Georgia’s lottery recorded sales of $3.8b in the fiscal year ending June 30. DeFrancisco conceded that the online option will not provide “a huge piece of revenue,” but expects “slow and steady growth” as awareness of online availability spreads. DeFrancisco added that the online move was past due. “[Lotteries] are one of the last industries not to offer our products digitally.” The Dec. 2011 statement by the US Department of Justice that the Wire Act applied strictly to online sports betting cleared the path for state lotteries to make the great digital leap, but so far, Illinois is the only state to start selling lottery tickets online.
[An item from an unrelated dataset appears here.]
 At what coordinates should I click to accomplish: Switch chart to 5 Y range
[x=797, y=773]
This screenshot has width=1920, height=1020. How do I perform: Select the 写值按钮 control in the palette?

California has yet to join the online party, but that didn’t stop the California Lottery from posting record sales in its 2011-2012 fiscal year. Sales were $4.37b over the past 12 months, more or less obliterating the previous high of $3.59b set in FY 2005-2006. Credit goes to a 33% gain in MegaMillions sales to $720m, plus a 38% boost in scratch tickets, aided by the introduction of the state’s first $10 game in September. Lottery director Robert T. O’Neill may be considering the online option with his cryptic observation that there were “tremendous opportunities for growth in the new fiscal year.”
If you didn’t notice, California’s $4.37b in lottery sales was only 14% higher than Georgia’s $3.8b tally, which seems daft when you consider that California has 3.5 times Georgia’s population. Not for nothing did Georgia come in second on Bloomberg Ranking’s ‘sucker index’ of lottery participation rates v. payouts.